Señores: La gravedad del tiempo en que vivimos no escapará a ninguno del ustedes. Todos los grandes Estados europeos hacen preparativos en previsión de un porvenir incierto. El mundo entero se pregunta sobre la posibilidad de una guerra. No creo, que ningún gobierno asumirá la carga de desencadenar el incendio. Los gobiernos poderosos son una garantía de paz. Pero las pasiones populares, la ambición de los jefes de partido y la opinión pública mal dirigida son los elementos que pueden hacer variar la voluntad de los gobernantes. ¿No hemos visto que las crisis de la Bolsa pueden conducir a la guerra? Si en esta tensión política hay un Estado capaz de trabajar por mantener la paz, éste es Alemania. Alemania no está interesada en las cuestiones que agitan alas otras potencias, pues desde la constitución del Imperio no quiere atacar a ninguno de sus vecinos, al menos que se vea obligada a ello. Pero señores, para cumplir esta difícil misión es necesario que Alemania sea poderosa y esté armada como en tiempo de guerra. Si entonces nos vemos forzados, aún en contra de nuestra voluntad, a intervenir tendremos al menos los medios de defendernos. ...No tenemos instinto guerrero. No necesitamos una guerra, somos de esos Estados que el príncipe Metternich llamada «Estados saturados». No deseamos nada que precise para conseguirlo el uso de la espada.

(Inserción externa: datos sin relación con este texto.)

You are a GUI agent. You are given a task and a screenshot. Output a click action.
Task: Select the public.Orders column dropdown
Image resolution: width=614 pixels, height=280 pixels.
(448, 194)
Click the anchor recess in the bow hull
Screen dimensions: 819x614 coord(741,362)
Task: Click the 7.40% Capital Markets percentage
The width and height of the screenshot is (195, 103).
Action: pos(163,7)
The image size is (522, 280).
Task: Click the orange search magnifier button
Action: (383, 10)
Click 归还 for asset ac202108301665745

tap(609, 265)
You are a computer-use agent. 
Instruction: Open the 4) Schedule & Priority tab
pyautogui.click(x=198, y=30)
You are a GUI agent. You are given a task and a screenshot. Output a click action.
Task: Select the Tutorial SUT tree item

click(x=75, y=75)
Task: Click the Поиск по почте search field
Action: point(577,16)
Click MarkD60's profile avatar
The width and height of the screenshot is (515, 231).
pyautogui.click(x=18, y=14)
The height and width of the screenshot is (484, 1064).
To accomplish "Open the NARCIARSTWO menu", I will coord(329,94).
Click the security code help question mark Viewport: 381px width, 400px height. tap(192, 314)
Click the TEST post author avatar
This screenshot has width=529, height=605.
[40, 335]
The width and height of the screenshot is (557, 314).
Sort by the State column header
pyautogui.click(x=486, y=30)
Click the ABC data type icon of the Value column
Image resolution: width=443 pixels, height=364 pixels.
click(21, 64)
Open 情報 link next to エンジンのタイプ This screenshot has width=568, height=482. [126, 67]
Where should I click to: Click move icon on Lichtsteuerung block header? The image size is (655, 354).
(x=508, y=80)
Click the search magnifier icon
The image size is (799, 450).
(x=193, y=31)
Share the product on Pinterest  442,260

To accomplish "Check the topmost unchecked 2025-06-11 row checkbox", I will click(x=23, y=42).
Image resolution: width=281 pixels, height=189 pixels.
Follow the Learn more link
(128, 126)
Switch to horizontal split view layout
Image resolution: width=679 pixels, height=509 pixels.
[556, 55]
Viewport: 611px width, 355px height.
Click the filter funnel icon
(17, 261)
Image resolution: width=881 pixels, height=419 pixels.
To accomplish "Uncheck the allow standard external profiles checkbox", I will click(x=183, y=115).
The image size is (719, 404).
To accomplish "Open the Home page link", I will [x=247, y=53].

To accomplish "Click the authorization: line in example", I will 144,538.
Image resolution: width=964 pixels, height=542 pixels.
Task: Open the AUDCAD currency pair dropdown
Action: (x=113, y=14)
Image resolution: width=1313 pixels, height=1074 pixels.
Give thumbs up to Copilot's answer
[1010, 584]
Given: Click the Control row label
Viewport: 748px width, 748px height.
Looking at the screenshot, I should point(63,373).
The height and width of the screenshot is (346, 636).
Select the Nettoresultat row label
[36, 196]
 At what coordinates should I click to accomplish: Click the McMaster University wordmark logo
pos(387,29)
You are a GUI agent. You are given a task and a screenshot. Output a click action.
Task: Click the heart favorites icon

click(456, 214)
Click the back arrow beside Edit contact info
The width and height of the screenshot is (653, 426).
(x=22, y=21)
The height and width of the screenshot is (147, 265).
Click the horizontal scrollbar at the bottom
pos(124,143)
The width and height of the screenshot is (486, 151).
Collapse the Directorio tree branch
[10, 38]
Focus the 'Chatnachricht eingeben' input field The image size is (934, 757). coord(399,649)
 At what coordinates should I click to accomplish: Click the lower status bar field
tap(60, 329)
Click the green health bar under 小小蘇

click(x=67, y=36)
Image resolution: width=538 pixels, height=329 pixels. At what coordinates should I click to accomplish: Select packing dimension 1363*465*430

...Después de la Paz de Francfort, nuestro primer deseo fue mantener un-paz tan amplia que hiciera posible consolidar el imperio alemán. No era una empresa fácil. Hemos obtenido una entera satisfacción con Austria... Desconozco si triunfaremos en el intento de conseguir una era de paz tan larga, es decir, de más de treinta años. Nuestros esfuerzos en este sentido son sinceros, pero, necesitamos una fuerte armada que asegure nuestra independencia al margen de toda alianza.
Nuestra amistad con Rusia no ha sufrido interrupción durante la época de guerras y hoy no puede ponerse en duda... La cuestión está en saber cómo serán nuestras relaciones con Francia. Entre nosotros y Francia resulta difícil la paz porque existe un largo proceso histórico en torno al trazado de las fronteras. ¿El tiempo de lucha con la nación francesa a causa de la frontera ha pasado definitivamente? Nadie lo sabe. Yo sólo puedo expresar mi temor: esa lucha no se ha terminado, será necesario que todas nuestras relaciones respecto de la frontera se modifiquen plenamente. La superioridad de Francia podrá conseguir las alianzas que desee. No creo que estas alianzas se produzcan. Es el papel de la diplomacia evitar estas alianzas y preparar contra-alianzas si aquéllas se producen. Para mí, no quiero considerar el duelo entre nosotros y Francia, que se puede abrir tan pronto como Francia sea más fuerte que nosotros.
FUENTE: Ch. Andler, Les origines du Pangermanisme.